» What you will do: The complete data, repeated exactly, should form your response.

Dataset entries
╭──
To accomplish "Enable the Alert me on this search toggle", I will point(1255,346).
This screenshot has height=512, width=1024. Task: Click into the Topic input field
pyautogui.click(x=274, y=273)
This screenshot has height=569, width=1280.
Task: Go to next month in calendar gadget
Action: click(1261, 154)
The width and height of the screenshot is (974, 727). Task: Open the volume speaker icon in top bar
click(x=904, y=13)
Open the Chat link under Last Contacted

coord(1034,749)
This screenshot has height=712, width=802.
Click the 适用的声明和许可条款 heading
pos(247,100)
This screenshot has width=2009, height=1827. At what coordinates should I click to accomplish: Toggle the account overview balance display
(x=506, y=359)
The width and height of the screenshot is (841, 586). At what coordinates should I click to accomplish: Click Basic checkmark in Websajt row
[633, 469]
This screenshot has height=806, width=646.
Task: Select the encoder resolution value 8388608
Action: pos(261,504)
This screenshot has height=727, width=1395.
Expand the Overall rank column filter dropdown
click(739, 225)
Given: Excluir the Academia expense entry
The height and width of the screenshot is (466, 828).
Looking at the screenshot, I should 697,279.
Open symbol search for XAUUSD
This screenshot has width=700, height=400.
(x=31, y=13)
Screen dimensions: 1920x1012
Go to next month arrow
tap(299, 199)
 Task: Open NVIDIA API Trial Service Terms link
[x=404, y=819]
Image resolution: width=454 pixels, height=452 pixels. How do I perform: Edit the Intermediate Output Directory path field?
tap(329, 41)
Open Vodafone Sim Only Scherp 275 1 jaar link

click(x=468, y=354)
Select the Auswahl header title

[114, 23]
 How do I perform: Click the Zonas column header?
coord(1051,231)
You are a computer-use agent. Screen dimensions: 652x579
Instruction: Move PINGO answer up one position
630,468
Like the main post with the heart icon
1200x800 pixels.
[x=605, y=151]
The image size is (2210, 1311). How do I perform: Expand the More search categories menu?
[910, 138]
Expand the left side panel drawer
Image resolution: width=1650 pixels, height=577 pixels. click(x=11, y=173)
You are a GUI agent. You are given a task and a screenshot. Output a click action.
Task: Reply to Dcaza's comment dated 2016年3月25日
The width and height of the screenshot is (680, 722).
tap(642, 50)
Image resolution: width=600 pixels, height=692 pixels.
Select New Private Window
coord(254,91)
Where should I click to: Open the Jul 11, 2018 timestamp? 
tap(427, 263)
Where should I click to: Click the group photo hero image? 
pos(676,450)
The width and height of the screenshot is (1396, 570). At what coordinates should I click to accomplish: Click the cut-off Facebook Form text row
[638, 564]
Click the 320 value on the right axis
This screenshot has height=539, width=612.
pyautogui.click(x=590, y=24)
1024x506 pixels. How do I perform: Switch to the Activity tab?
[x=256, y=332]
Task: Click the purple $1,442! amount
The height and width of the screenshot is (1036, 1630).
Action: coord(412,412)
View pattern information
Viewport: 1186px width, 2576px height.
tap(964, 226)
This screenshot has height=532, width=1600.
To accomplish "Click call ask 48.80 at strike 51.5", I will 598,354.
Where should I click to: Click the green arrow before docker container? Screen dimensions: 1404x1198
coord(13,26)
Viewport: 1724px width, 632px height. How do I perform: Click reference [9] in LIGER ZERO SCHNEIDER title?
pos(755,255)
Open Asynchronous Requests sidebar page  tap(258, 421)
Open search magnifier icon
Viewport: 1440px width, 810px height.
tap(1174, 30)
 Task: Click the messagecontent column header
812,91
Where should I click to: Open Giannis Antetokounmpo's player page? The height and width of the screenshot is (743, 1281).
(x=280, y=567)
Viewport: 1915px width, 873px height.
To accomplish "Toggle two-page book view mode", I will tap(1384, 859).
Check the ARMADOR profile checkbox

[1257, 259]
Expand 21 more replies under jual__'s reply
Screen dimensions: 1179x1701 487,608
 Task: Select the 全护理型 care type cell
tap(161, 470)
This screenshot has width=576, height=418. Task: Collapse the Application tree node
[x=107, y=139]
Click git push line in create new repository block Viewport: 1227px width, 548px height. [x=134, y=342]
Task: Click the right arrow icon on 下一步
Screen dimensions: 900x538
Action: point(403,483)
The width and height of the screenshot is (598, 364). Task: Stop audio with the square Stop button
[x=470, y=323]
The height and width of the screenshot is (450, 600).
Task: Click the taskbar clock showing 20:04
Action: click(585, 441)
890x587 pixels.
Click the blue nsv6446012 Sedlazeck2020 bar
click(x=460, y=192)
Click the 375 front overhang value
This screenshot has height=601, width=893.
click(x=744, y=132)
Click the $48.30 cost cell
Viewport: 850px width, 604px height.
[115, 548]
╰──
» Answer:
To accomplish "Enable the Alert me on this search toggle", I will point(1255,346).
This screenshot has height=512, width=1024. Task: Click into the Topic input field
pyautogui.click(x=274, y=273)
This screenshot has height=569, width=1280.
Task: Go to next month in calendar gadget
Action: click(1261, 154)
The width and height of the screenshot is (974, 727). Task: Open the volume speaker icon in top bar
click(x=904, y=13)
Open the Chat link under Last Contacted

coord(1034,749)
This screenshot has height=712, width=802.
Click the 适用的声明和许可条款 heading
pos(247,100)
This screenshot has width=2009, height=1827. At what coordinates should I click to accomplish: Toggle the account overview balance display
(x=506, y=359)
The width and height of the screenshot is (841, 586). At what coordinates should I click to accomplish: Click Basic checkmark in Websajt row
[633, 469]
This screenshot has height=806, width=646.
Task: Select the encoder resolution value 8388608
Action: pos(261,504)
This screenshot has height=727, width=1395.
Expand the Overall rank column filter dropdown
click(739, 225)
Given: Excluir the Academia expense entry
The height and width of the screenshot is (466, 828).
Looking at the screenshot, I should 697,279.
Open symbol search for XAUUSD
This screenshot has width=700, height=400.
(x=31, y=13)
Screen dimensions: 1920x1012
Go to next month arrow
tap(299, 199)
 Task: Open NVIDIA API Trial Service Terms link
[x=404, y=819]
Image resolution: width=454 pixels, height=452 pixels. How do I perform: Edit the Intermediate Output Directory path field?
tap(329, 41)
Open Vodafone Sim Only Scherp 275 1 jaar link

click(x=468, y=354)
Select the Auswahl header title

[114, 23]
 How do I perform: Click the Zonas column header?
coord(1051,231)
You are a computer-use agent. Screen dimensions: 652x579
Instruction: Move PINGO answer up one position
630,468
Like the main post with the heart icon
1200x800 pixels.
[x=605, y=151]
The image size is (2210, 1311). How do I perform: Expand the More search categories menu?
[910, 138]
Expand the left side panel drawer
Image resolution: width=1650 pixels, height=577 pixels. click(x=11, y=173)
You are a GUI agent. You are given a task and a screenshot. Output a click action.
Task: Reply to Dcaza's comment dated 2016年3月25日
The width and height of the screenshot is (680, 722).
tap(642, 50)
Image resolution: width=600 pixels, height=692 pixels.
Select New Private Window
coord(254,91)
Where should I click to: Open the Jul 11, 2018 timestamp? 
tap(427, 263)
Where should I click to: Click the group photo hero image? 
pos(676,450)
The width and height of the screenshot is (1396, 570). At what coordinates should I click to accomplish: Click the cut-off Facebook Form text row
[638, 564]
Click the 320 value on the right axis
This screenshot has height=539, width=612.
pyautogui.click(x=590, y=24)
1024x506 pixels. How do I perform: Switch to the Activity tab?
[x=256, y=332]
Task: Click the purple $1,442! amount
The height and width of the screenshot is (1036, 1630).
Action: coord(412,412)
View pattern information
Viewport: 1186px width, 2576px height.
tap(964, 226)
This screenshot has height=532, width=1600.
To accomplish "Click call ask 48.80 at strike 51.5", I will 598,354.
Where should I click to: Click the green arrow before docker container? Screen dimensions: 1404x1198
coord(13,26)
Viewport: 1724px width, 632px height. How do I perform: Click reference [9] in LIGER ZERO SCHNEIDER title?
pos(755,255)
Open Asynchronous Requests sidebar page  tap(258, 421)
Open search magnifier icon
Viewport: 1440px width, 810px height.
tap(1174, 30)
 Task: Click the messagecontent column header
812,91
Where should I click to: Open Giannis Antetokounmpo's player page? The height and width of the screenshot is (743, 1281).
(x=280, y=567)
Viewport: 1915px width, 873px height.
To accomplish "Toggle two-page book view mode", I will tap(1384, 859).
Check the ARMADOR profile checkbox

[1257, 259]
Expand 21 more replies under jual__'s reply
Screen dimensions: 1179x1701 487,608
 Task: Select the 全护理型 care type cell
tap(161, 470)
This screenshot has width=576, height=418. Task: Collapse the Application tree node
[x=107, y=139]
Click git push line in create new repository block Viewport: 1227px width, 548px height. [x=134, y=342]
Task: Click the right arrow icon on 下一步
Screen dimensions: 900x538
Action: point(403,483)
The width and height of the screenshot is (598, 364). Task: Stop audio with the square Stop button
[x=470, y=323]
The height and width of the screenshot is (450, 600).
Task: Click the taskbar clock showing 20:04
Action: click(585, 441)
890x587 pixels.
Click the blue nsv6446012 Sedlazeck2020 bar
click(x=460, y=192)
Click the 375 front overhang value
This screenshot has height=601, width=893.
click(x=744, y=132)
Click the $48.30 cost cell
Viewport: 850px width, 604px height.
[115, 548]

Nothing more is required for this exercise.